En aquel tiempo, Jesús dijo a la multitud: “Nadie enciende una vela y la tapa con alguna vasija o la esconde debajo de la cama, sino que la pone en un candelero, para que los que entren puedan ver la luz. Porque nada hay oculto que no llegue a descubrirse, nada secreto que no llegue a saberse o a hacerse público.
Fíjense, pues, si están entendiendo bien, porque al que tiene se le dará más; pero al que no tiene se le quitará aun aquello que cree tener”.

Palabra del Señor.

Tal vez eres de aquellos que Dios ha escogido desde niño, realizando una elección en tu persona a través de tus padres; Jesús te ha escogido para que seas signo de su presencia en medio de esta generación.

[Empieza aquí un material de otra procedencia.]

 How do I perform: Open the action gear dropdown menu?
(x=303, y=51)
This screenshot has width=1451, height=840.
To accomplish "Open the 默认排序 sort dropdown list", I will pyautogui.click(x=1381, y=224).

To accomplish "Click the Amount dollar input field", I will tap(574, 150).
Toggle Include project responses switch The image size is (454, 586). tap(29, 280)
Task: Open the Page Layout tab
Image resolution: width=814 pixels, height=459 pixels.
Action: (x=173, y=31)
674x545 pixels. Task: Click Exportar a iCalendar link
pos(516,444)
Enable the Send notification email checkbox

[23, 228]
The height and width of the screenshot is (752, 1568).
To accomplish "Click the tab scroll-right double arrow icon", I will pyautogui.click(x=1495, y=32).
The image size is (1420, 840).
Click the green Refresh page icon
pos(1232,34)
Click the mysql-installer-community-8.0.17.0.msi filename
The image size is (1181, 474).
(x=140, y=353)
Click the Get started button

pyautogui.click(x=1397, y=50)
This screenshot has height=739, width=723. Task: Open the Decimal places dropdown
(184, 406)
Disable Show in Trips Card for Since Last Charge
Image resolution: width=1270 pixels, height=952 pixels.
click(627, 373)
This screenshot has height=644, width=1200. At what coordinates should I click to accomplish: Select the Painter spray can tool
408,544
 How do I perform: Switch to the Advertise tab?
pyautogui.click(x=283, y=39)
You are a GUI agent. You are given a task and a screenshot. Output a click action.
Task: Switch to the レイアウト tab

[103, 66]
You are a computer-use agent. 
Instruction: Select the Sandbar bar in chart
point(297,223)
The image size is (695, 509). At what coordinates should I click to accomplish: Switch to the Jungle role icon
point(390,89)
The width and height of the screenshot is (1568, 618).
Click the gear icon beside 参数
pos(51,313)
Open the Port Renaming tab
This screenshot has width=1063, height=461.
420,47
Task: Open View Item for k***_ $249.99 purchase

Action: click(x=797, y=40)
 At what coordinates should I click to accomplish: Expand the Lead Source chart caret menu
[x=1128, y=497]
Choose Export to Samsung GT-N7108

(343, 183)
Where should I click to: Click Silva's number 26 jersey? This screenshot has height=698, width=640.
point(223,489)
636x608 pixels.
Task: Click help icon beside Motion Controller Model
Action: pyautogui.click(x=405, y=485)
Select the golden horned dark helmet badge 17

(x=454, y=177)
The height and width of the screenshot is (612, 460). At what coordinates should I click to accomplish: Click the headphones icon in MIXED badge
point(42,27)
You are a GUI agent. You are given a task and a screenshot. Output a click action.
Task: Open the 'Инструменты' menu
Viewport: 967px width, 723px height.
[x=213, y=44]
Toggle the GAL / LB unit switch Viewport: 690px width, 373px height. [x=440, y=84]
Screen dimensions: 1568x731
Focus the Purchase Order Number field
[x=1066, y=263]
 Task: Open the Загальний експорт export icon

Gran parte de la decadencia de los valores que fundamentan nuestra convivencia social se debe a que los cristianos no hemos sido está luz que con su vida ilumine a los hombres, no se trata de condenar a las personas sino que con nuestra vida impregnada de la presencia de Jesús se manifieste el amor y la felicidad que Dios aporta al hombre.
En este tiempo Jesús es visto como una serie de doctrinas o un personaje mítico lejano a la realidad concreta de un hombre. Tu misión es irradiar a Dios y su voluntad con tu propia vida, poniéndolo en primer lugar en tu vida, proyectando el espíritu que recibes en las celebraciones eucarísticas en tu trato con tus hijos, en defender la vida que viene de Dios, luchar contra la corrupción que brota de tu corazón y corrompe tu trabajo, combatir el ambiente de promiscuidad y pobreza de valores culturales en tu familia, destacar el valor de la mujer en contra de su instrumentalización a través de la pornografía y los espectáculos para gente de “¿amplio criterio?”.
Tu eres esta luz de Jesús para esta generación, sin cristianos que vivan con coherencia su fe y sus valores no es posible iluminar el camino de los hombres de nuestro tiempo. Esta es nuestra misión aunque seamos rechazados y criticados.